DOCUMENT SECTION →
-------
After years of decline, infant mortality is on the rise in the state of Mississippi, alarming health workers, and, as CBS News correspondent Kelly Wallace reports, giving the state the dubious distinction of leading the nation in newborn deaths.

Jamekia Brown's home is next door to the cemetery in Hollandale, Mississippi. That makes it easy to visit her two children.

Her first child died at two months during an operation to correct a birth defect. Jamekia was 18 then. At 20, she lost a baby girl when she went into labor prematurely.

"When they did the emergency C-section on me, the baby came out dead," Brown said. "I just cried and questioned God."

Infant death rates have shot up in Mississippi.

In 2004 for every thousand babies born in the state, 9.7 died before their first birthday.

In 2005 the number of deaths jumped to 11.4 per thousand – an increase of nearly 18 percent. That means 65 more babies died.

In the heart of the Mississippi Delta – one of the poorest parts of the nation and overwhelmingly African American – infant death rates are even higher.

For whites in Mississippi, the 2005 infant death rate was 6.6 per thousand, around the national average.

Among blacks, the rate soared to 17 per thousand, similar to rates in Sri Lanka and Russia.

The Mississippi Department of Health told CBS News that Hurricane Katrina may have contributed to the increase in infant mortality rates, but its own Web site says no infant deaths were related to the hurricane.

Lynne Walker of the Department of Health does not have any other explanation for the sudden surge of infant deaths.

"Prematurity and low birth weight and SIDS and birth defects are a leading cause of infant mortality in Mississippi," said Lynne Walker, a pediatric clinician with the Mississippi Department of Health.

But the causes of those problems have been around for years: obesity, diabetes, hypertension and low education levels in mothers who are often teenagers.

Roy Mitchell heads a Christian health advocacy group in Jackson. He says what did change two years ago in Mississippi was access to health care.

"We've implemented some Medicaid eligibility guidelines that are highly restrictive," Mitchell said.

Mississippi's Governor, Haley Barbour, was elected in 2004 after promising to slash Medicaid costs. By the end of 2005 the number of people on Medicaid in Mississippi had been cut by 19 percent.

"Another slogan is that Mississippians need to pull themselves up by their bootstraps, but babies don't have bootstraps," Mitchell said.

The state mandated new eligibility requirements, including annual face-to-face meetings and added paperwork.

For young women like Jemeika Brown, transportation is another problem. Now five months pregnant, she hitches rides to Medicaid appointments in Greenville, over 30 miles away.

"I had to get a ride up there, and I had to take proof that I was pregnant ... and I need an ID, and it was hard to get all that stuff," Brown said. "Last time, I think, I ain't need all this."

Jamekia's cousin Krystal Allen has a baby buried in the Hollandale cemetery too. He died at four months after a visit to the emergency room when he was having trouble breathing.

"We went home and he was crying, constant crying," Allen said. "'Bout six or seven, he died in my arms."

Krystal was 17 years old then. Now she's 20, a mother of two, and seven months into a high risk pregnancy. She hasn't yet made it to Greenville to see a doctor. She can't afford the fare. She can't even afford a tombstone for her son.

"It gonna happen one day, one day it gonna happen. He gonna have one sit there proudly with his name and everything on there," she said.
-------
EXERCISE AIM →
Output the part of the article on infant deaths in Mississippi starting at "Krystal was 17" and ending at "for her son.", with no change to any word.

Collected data entries →
-------
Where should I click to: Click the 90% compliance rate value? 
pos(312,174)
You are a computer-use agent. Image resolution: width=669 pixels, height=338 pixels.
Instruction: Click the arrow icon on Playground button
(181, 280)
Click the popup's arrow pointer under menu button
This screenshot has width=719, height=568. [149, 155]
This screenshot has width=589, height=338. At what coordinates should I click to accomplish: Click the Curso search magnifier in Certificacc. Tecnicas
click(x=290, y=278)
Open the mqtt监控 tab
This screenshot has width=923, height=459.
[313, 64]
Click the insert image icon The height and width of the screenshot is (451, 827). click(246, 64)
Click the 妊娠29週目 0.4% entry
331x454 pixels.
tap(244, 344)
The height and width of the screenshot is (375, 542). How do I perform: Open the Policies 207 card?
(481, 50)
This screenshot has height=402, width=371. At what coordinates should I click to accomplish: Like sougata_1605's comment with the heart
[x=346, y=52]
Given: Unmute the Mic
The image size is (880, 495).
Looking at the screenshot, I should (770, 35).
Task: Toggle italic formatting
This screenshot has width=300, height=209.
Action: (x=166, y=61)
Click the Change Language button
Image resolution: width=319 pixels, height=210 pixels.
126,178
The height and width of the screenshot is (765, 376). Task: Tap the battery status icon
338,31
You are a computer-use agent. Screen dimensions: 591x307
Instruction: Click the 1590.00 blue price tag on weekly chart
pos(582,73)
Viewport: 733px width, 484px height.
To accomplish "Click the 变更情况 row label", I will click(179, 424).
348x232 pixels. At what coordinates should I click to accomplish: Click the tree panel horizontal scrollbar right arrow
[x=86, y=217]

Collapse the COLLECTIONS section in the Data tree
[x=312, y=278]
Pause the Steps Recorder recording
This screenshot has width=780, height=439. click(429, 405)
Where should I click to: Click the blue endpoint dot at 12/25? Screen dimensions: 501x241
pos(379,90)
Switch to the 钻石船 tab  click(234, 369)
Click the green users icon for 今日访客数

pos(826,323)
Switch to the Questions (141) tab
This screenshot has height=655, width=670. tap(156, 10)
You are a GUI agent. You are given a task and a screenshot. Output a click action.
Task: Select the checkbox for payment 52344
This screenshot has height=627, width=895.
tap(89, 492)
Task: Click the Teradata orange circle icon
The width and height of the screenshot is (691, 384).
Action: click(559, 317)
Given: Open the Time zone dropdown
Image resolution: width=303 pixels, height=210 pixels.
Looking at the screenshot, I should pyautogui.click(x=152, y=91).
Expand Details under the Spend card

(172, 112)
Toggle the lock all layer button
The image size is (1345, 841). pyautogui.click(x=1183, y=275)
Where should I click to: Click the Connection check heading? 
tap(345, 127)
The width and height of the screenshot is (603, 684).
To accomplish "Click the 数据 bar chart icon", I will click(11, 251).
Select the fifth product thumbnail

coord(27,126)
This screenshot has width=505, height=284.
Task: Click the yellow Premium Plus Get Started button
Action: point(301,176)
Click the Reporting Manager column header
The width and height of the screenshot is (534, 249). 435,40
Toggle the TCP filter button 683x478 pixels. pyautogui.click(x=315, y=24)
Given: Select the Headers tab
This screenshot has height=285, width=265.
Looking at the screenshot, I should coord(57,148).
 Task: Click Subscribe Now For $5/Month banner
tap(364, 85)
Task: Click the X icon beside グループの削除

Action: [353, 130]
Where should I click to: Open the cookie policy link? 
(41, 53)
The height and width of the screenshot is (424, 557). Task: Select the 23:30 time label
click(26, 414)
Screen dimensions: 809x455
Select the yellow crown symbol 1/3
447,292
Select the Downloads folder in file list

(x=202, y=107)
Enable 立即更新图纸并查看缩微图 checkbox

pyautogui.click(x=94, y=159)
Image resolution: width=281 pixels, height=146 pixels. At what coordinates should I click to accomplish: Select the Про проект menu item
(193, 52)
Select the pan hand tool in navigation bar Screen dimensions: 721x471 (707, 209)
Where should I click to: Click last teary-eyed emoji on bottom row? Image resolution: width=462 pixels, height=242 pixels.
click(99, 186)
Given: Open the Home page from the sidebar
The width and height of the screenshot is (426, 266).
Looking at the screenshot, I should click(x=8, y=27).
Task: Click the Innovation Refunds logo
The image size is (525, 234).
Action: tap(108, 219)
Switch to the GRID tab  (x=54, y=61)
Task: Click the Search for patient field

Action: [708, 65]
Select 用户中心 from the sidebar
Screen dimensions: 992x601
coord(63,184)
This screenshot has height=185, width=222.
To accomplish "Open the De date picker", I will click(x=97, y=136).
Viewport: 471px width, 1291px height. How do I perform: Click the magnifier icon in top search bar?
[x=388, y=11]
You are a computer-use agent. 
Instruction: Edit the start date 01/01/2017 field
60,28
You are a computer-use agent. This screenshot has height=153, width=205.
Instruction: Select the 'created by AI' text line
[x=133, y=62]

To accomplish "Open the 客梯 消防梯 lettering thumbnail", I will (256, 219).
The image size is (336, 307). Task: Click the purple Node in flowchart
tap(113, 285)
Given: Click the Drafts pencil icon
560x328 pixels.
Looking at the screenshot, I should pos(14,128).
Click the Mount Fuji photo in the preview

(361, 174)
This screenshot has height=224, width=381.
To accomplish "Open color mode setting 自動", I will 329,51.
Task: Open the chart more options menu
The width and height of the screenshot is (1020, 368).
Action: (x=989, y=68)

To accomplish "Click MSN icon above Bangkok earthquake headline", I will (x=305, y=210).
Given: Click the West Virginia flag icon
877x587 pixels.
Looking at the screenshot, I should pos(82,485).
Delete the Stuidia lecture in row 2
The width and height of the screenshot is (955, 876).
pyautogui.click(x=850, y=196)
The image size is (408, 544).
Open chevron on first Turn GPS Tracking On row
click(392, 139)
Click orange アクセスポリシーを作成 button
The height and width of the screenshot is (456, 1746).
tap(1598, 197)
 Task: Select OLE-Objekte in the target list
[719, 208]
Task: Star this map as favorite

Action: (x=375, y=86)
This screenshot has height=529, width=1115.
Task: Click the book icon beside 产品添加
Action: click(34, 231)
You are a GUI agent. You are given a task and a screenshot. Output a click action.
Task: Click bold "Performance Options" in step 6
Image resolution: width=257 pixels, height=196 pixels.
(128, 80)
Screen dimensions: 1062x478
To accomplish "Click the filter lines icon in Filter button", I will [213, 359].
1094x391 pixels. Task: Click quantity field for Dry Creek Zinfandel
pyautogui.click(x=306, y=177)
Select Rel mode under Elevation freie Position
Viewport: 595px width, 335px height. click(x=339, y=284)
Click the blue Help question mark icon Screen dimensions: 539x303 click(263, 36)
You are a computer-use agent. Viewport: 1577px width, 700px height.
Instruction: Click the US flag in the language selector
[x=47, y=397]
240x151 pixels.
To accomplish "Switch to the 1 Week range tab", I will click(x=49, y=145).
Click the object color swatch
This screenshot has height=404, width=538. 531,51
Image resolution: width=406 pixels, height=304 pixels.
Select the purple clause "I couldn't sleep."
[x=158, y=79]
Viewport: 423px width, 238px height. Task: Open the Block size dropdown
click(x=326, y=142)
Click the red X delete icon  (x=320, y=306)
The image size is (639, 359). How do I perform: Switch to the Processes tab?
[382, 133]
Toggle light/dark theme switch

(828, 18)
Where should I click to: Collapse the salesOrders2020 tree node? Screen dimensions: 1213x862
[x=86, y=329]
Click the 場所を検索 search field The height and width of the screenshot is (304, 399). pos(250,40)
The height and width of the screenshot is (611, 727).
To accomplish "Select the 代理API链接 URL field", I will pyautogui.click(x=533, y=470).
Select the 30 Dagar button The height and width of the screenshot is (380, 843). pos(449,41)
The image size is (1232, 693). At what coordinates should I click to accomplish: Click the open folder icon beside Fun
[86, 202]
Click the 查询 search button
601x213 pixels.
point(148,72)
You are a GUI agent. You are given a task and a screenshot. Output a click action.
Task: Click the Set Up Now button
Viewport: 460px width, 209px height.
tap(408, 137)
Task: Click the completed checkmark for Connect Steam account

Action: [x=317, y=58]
-------
ANSWER FOR THE TASK →
Krystal was 17 years old then. Now she's 20, a mother of two, and seven months into a high risk pregnancy. She hasn't yet made it to Greenville to see a doctor. She can't afford the fare. She can't even afford a tombstone for her son.